Nevil Shute’s novel, A Town Like Alice (originally published 1950), leads its readers through the years before, during, and after WWII on both the British home front and the colonial outposts of British Malaya. Eventually, readers wander as a far as Queensland, Australia in this classically mid-century novel about a resourceful (we might call her entrepreneurial in the 21st century) young woman (Jean Paget) whose grit and good sense make her a natural leader and a wonderfully likeable character. A Town Like Alice is her story, but it’s her story told second-hand from the perspective of her solicitor and friend/mentor, the seventy-something widower, Mr. Noel Strachan.

A third character becomes central to this story along the way; that of Australian ringer, Joe Harmon, whose path crosses Jean’s briefly while both are Japanese prisoners of war in Malaya during WWII. While their interaction is short-lived and ends in tragedy, their mutual affection creates ripple waves in both their lives. Jean and Joe’s romance is not overly flowery or verbose. Rather, it is punctuated by action; precisely the action one would expect from their seize-the-day personalities. Shute crafts a great romance in A Town Like Alice based on the premise that when we know, we know.

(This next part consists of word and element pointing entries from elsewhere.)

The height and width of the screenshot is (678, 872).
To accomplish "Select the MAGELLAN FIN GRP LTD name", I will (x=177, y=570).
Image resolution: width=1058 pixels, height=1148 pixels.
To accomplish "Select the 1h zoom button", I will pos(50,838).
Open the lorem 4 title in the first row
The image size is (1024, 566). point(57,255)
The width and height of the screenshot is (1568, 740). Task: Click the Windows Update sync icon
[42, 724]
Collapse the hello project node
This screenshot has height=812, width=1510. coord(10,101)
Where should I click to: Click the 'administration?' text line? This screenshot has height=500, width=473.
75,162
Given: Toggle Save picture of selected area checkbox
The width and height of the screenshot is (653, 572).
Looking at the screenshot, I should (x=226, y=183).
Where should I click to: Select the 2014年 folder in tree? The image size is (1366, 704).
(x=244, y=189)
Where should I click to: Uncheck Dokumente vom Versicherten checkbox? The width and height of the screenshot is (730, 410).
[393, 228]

When reading A Town Like Alice there are moments when the reader is reminded that over 80 years have passed since its publication. That is probably most true in its characterization of the Aboriginal character (referred to disparagingly as Boongs). The novel certainly reflects what I imagine to be the treatment Aboriginal Australians realistically received in the mid-20th century (despite never having visited Australian and knowing limited details of its history); nonetheless, it was difficult to read at times, particularly because it does not seem to be drawing attention to the injustice of cultural prejudice or terms. I am eager to chat with this element of A Town Like Alice with folks from Australia and hear how it is viewed there today.

This was the first novel I read this year that was a previously owned but unread title on my shelves. It will not be the last. I hope to read twenty-five unread-but-owned books in 2025. A Town Like Alice also continued my Australian armchair travels (after The Naturalist’s Daughter reviewed earlier this month). I thoroughly enjoyed being transported, once again, to the wild down under. My desire to visit the country continent continues to grow.


Bibliography:

Shute, Nevil. A Town Like Alice. Macmillan collectors Library: 2018.


A Few Great Passages:

“'Well, you can take your time,' I said. 'You don't have to do anything in a hurry.'

She laughed at me. 'I believe that's your guiding rule in life - never do anything in a hurry’” (33).

“There was something in the attitude of people, even tiny children, to their illness that told when death was coming to them, a listlessness, as if they were too tired to make the effort to live. By that time they had all grown hardened to the fact of death. Grief and mourning had ceased to trouble them; death was a reality to be avoided and fought, but when it came - well, it was just one of those things” (81).

“I suppose it is because I have lived rather a restricted life myself that I have found so much enjoyment in remembering what I have learned in these last years about brave people and strange scenes. I have sat here day after day this winter, sleeping a good deal in my chair, hardly knowing if I was in London or the Gulf country, dreaming of the blazing sunshine, of poddy-dodging and black stockmen, of Cairns and of Green Island. Of a girl that I met forty years too late, and of her life in that small town that I shall never see again, that holds so much of my affection” (390).